Death Row. Lopresti arrives to take Cyril to his next electroshock treatment, but Cyril doesn't even know what that is. "Jesus, why is it every time I gotta tell you what ECT is?" gripes Lopresti. "That's because electroshock causes memory loss," answers Father Mukada as he passes by. Lopresti then scores the biggest laugh of the episode with a simple "Oh," before continuing to unlock Cyril's cell. Mukada keeps on walking, but he pulls up short and receives a particularly nasty shock when he approaches Hoyt's cell and Jaz pops out to lunge against the bars and scream like he's passing a large kidney stone. Oy. Shut up, Dirk Lecter. Hoyt whines some more about seeing the devil, and I'm forced to revise my earlier assessment and say that his screaming actually sounds more like he's just stepped on a cat that's passing a large kidney stone.
Mukada then schedules a meeting with Hoyt's lawyer, where we learn that the guy not only tortured animals and sodomized playmates as a child, but he also comes from money and attended Exeter and Harvard before dropping out to become a biker. Wow. And also -- hee! Mukada really does love to gossip.
And just like that, faster than you can even say "Shut up, Sparky," Hoyt is transferred off death row and into a ritzy psychiatric hospital, all while Cyril is still recovering from the after-effects of another ECT treatment. Down in Em City, meanwhile, Ryan takes advantage of Oz's patented nine-mile-long headphone cords to listen in on a TV broadcast explaining everything I just wrote in the previous sentence. Then his lawyer comes in for a visit, and also explains everything I just wrote in that sentence as well. He then reminds us that Cyril's execution is coming up in just two short weeks, so be sure and set your VCRs.
Crap-ass crime flashback. It's Prisoner #03N-679, Jahfree Neema (a.k.a. Said 2.0). Convicted January 10, 2003 for kidnapping his own daughter from a schoolyard. Sentence: Seven years, up for parole in three.
You know, the only thing that makes these Macbeth rehearsal scenes tolerable is Alvarez's perpetual annoyance with the proceedings. Well, that and the guy who plays Lady Macbeth, but we'll talk more about him later.
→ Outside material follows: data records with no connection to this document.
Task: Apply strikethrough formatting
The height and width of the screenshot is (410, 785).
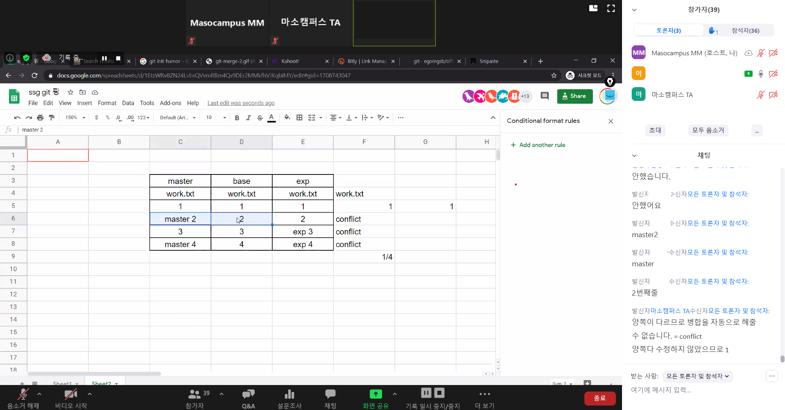Action: (x=260, y=118)
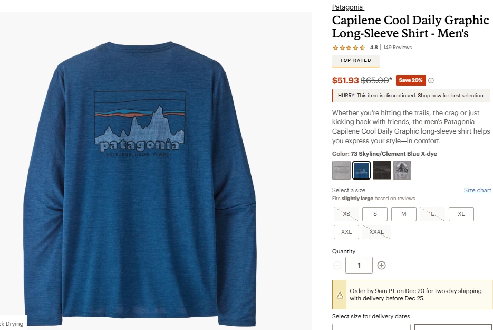
Task: Select the gray color swatch
Action: [x=341, y=171]
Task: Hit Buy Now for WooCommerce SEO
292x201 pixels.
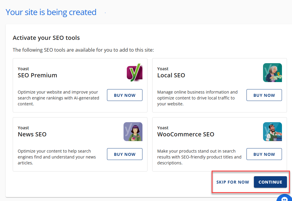Action: point(264,154)
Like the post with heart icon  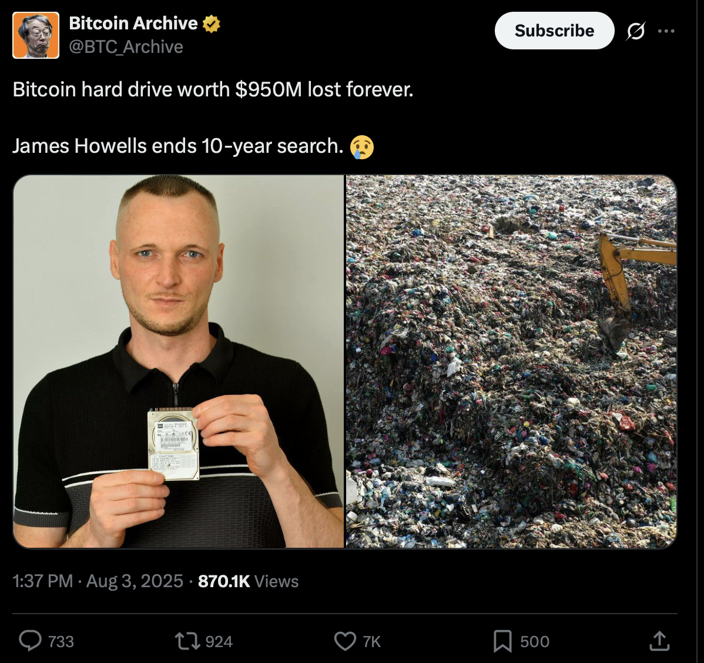pos(346,641)
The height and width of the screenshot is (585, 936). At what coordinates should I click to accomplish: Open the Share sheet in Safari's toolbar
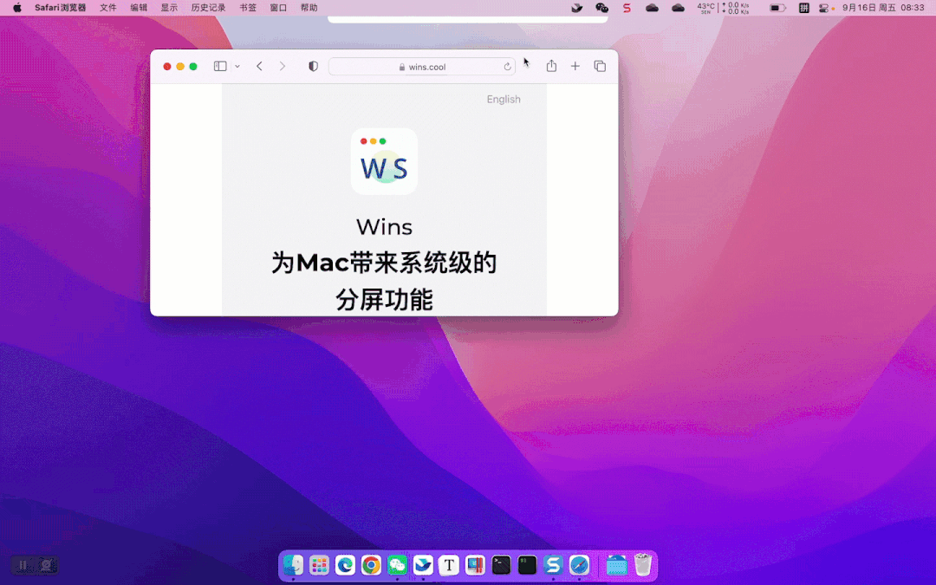551,66
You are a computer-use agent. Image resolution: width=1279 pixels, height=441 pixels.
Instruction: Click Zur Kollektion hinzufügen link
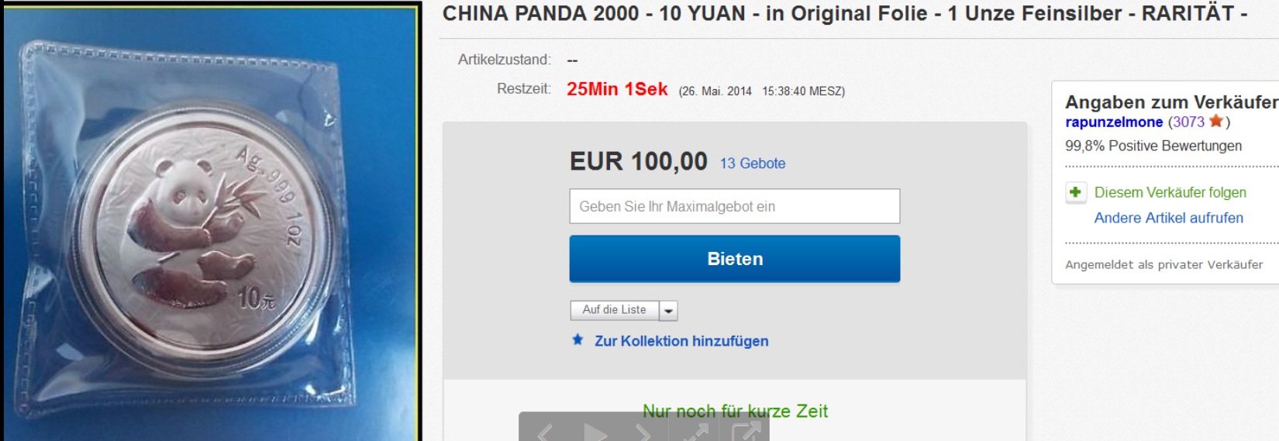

Ryan wanders in just as things are wrapping up, and Betty Buckley pulls him aside to say that she has a confession to make. It turns out that she and our new pal Jahfree Neema had a bit of thing back in the day. In fact, he's the guy who convinced her to run out on Papa O'Reily and abandon baby Ryan to Seamus's tender mercies. Ryan has a hard time coming to terms with this revelation, especially when Betty further admits that she and Jahfree did more than just smoke dope and protest against The Man together. "You know what it was like living with your father," explains Betty. "It was very repressive, and Jahfree helped me to free myself." Oy. Shut up, Patty Worst.